Associating comments with definitions

The first stage is to associate the various documentation comments in an .ml or .mli file with the definitions that they correspond to.

Past

Associating comments with definitions is handled by the OCamldoc tool, which does this in two steps. First it parses the file using the regular OCaml parser or camlp4, just as in normal compilation. It uses the syntax tree from the first step and then re-parses the file looking for comments. This second parse is guided by the location information in the syntax tree; for example if there is a definition which ends on line 5 then OCamldoc will look for comments to attach to that definition starting at line 6.

The rules used for attaching comments are quite intricate and whitespace dependent. This makes it difficult to parse the file and attach comments using a single parser. In particular, it would be difficult to do so in a way that doesn't cause a lot of problems for camlp4 extensions. This is why OCamldoc does the process in two steps.

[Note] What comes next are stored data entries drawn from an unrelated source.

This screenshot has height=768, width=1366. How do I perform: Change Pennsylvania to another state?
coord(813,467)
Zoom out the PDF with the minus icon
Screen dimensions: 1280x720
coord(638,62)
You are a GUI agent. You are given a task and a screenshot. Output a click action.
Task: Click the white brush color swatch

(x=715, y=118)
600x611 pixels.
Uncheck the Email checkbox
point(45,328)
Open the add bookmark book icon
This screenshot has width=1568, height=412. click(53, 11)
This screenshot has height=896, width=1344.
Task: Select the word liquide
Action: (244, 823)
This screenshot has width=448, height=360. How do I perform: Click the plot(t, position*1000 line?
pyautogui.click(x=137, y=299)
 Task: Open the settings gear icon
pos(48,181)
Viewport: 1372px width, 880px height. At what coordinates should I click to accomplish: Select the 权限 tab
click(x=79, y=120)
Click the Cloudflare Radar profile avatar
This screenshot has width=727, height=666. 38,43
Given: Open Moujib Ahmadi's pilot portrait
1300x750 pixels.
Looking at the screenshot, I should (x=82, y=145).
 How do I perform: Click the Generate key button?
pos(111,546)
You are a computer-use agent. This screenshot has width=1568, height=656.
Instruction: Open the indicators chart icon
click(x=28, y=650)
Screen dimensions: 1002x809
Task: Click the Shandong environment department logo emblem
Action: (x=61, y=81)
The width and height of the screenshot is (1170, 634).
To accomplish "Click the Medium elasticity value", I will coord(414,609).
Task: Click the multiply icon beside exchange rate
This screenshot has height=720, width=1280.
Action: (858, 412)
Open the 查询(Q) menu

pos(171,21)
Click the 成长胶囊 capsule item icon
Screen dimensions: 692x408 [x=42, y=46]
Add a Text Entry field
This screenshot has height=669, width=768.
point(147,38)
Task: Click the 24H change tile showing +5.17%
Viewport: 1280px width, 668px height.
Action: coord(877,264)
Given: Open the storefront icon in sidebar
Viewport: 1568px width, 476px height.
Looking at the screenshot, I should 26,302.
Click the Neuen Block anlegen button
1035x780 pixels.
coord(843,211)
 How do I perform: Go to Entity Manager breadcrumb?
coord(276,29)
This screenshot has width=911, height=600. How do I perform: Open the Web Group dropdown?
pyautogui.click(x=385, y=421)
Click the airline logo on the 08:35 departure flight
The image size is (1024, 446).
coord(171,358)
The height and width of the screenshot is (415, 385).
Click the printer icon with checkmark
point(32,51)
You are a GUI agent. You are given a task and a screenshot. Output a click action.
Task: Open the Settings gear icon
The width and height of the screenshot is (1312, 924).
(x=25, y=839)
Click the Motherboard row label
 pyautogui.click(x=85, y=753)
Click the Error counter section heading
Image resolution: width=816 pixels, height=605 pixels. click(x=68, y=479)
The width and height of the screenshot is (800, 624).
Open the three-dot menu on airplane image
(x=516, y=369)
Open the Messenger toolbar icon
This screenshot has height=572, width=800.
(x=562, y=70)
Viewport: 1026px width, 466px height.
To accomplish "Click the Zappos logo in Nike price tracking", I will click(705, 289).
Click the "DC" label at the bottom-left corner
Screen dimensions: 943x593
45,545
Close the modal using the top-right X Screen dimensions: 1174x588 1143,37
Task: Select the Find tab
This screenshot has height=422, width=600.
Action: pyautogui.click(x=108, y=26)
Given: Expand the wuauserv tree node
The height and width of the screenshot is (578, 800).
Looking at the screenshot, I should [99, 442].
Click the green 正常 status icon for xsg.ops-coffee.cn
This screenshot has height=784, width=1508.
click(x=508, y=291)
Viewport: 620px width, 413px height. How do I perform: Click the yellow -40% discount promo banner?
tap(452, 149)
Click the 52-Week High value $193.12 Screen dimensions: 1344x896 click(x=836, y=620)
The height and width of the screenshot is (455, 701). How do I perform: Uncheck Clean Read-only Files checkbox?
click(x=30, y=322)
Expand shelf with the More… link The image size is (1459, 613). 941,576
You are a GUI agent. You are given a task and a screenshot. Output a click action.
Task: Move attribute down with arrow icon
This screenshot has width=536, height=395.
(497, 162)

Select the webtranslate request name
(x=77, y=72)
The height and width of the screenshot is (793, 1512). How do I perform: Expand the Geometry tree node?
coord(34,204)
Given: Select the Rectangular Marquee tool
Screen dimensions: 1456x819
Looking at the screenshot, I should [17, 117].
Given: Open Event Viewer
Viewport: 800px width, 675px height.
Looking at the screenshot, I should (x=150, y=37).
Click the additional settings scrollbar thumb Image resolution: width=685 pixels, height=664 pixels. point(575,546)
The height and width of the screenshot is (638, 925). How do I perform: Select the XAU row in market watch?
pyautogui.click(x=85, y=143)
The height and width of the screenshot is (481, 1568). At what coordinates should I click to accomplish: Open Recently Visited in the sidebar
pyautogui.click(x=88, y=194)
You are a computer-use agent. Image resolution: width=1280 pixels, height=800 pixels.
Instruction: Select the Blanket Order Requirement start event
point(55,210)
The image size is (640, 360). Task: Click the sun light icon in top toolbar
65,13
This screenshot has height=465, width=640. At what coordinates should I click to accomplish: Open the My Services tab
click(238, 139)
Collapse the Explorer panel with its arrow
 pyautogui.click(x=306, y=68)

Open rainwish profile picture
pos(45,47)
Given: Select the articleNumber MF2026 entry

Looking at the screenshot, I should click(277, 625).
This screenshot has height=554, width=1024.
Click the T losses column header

A disadvantage of this two-step approach is that it assumes that the input to any preprocessor is something which could reasonably be read by the compiler/tool creating documentation, which may not always be the case.

Present

Our current prototype associates comments with definitions within the compiler itself. This relies on a patch to the OCaml compiler (pull request #51 on GitHub). Comment association is activated by the -doc command-line flag. It uses (a rewritten version of) the same two-step algorithm currently used by OCamldoc. The comments are then attached to the appropriate node in the syntax tree as an attribute. These attributes are passed through the type-checker and appear in .cmt/.cmti files, where they can be read by other tools.

Future

We intend to move away from the two-step approach taken by OCamldoc. To do this we will need to simplify the rules for associating comments with definitions. One suggestion was to use the same rules as attributes, however that seems to be overly restrictive. So the approach we hope to take is to keep quite close to what OCamldoc currently supports, but disallow some of the more ambiguous cases. For example,

val x : int
(** Is this for x or y? *)
val y : float

may well not be supported in our final version. We will take care to understand the impact of such design decisions and we hope to arrive at a robust solution for the future. By avoiding the two-step approach, it should be safe to always turn on comment association rather than requiring a -doc command-line flag.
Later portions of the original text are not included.